The literary structure of 2-11 defies the rather simple literal interpretation often assumed by conservative Christians. The complications are numerous, and many of them don’t originate from conflicts with geology, biology, linguistics or archaeology. They arise from the text itself. Even in the absence of external evidence forced harmonizations or interpolations and extrapolations are required to maintain literal rather than “merely” literary truth. As such these complications have been subject to Jewish and Christian thought and speculation for millennia. Walter Moberly (The Theology of the Book of Genesis) outlines several of issues.

The story of Cain and Abel assumes a context with other humans present. The indications include Cain’s wife, but go beyond this alone. Moberly outlines four more. The division of labor with Cain a tiller of the ground and Abel a keeper of sheep.  “Such divisions of labor with their particular categorizations would not be meaningful if there were only a handful of people on the earth.” (p. 24) Cain kills Abel in the open countryside.  “The point of being in the open countryside is that one is away from other people in their settlements.”(p. 24)  Cain is worried about danger from others when he is sent off as a wanderer (v. 14).  Building a city (v. 17) presupposes a population.  The “solution” to these problems require us to assume that Adam and Eve had many unnamed children before or shortly after Cain and Abel. (All in the 130 years (5:3) before Seth!
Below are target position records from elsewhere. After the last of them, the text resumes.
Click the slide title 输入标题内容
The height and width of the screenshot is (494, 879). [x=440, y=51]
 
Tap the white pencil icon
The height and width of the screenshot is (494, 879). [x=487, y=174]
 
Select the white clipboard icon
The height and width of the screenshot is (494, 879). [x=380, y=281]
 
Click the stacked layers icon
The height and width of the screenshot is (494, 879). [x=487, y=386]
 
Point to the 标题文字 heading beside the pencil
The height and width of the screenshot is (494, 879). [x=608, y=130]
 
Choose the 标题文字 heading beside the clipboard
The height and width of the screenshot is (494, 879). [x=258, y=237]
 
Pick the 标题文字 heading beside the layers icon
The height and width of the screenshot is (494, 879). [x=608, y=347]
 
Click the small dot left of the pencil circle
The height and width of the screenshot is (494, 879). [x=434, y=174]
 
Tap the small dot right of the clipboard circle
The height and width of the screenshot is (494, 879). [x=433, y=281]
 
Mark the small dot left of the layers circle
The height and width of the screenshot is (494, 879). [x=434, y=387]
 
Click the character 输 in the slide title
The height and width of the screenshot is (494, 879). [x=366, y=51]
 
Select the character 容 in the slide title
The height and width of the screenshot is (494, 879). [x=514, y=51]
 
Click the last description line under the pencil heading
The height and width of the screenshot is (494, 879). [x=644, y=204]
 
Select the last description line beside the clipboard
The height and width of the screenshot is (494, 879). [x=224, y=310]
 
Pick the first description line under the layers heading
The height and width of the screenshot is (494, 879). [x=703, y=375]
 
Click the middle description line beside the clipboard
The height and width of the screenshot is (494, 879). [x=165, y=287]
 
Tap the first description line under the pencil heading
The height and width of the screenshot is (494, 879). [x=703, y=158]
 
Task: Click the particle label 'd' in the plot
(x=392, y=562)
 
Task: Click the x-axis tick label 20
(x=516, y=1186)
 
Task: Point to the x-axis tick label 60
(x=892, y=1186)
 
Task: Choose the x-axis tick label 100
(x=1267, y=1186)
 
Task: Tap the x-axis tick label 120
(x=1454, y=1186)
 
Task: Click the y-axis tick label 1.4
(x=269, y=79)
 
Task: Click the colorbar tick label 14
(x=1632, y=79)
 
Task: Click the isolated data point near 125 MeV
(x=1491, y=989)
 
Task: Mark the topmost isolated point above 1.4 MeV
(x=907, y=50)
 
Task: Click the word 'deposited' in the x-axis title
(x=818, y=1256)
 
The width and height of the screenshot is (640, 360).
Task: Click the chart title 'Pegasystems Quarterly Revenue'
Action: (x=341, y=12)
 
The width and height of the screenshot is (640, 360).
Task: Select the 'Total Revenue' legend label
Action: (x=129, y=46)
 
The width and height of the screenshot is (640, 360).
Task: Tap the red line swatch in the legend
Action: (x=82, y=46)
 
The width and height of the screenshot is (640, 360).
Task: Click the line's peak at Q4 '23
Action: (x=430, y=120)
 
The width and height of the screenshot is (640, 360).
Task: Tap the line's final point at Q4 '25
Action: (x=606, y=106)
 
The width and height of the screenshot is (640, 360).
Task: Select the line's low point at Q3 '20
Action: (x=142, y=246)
Seth replaces Abel after Cain kills him (4:25).)

 Moberly suggests that a well known story has been used by the author/editor of Genesis for a purpose. “The story itself has a history, and in the course of that history it has changed its location.” (p. 27)  The original author/editor and audience was aware that the story was being appropriated for a purpose.

From this it follows not that would should not take the narrative sequence from Adam and Eve to Cain and Abel with imaginative seriousness as part of the developing storyline, but that in analytical terms one should recognize that the narrative is, in a very real and important sense, artificial and constructed out of originally diverse material. The purpose of the literary construction would appear to be to juxtapose certain archetypal portrayals of life under God so that the interpretative lens is provided for reading God’s call of Abraham and Israel that follows. (p. 28)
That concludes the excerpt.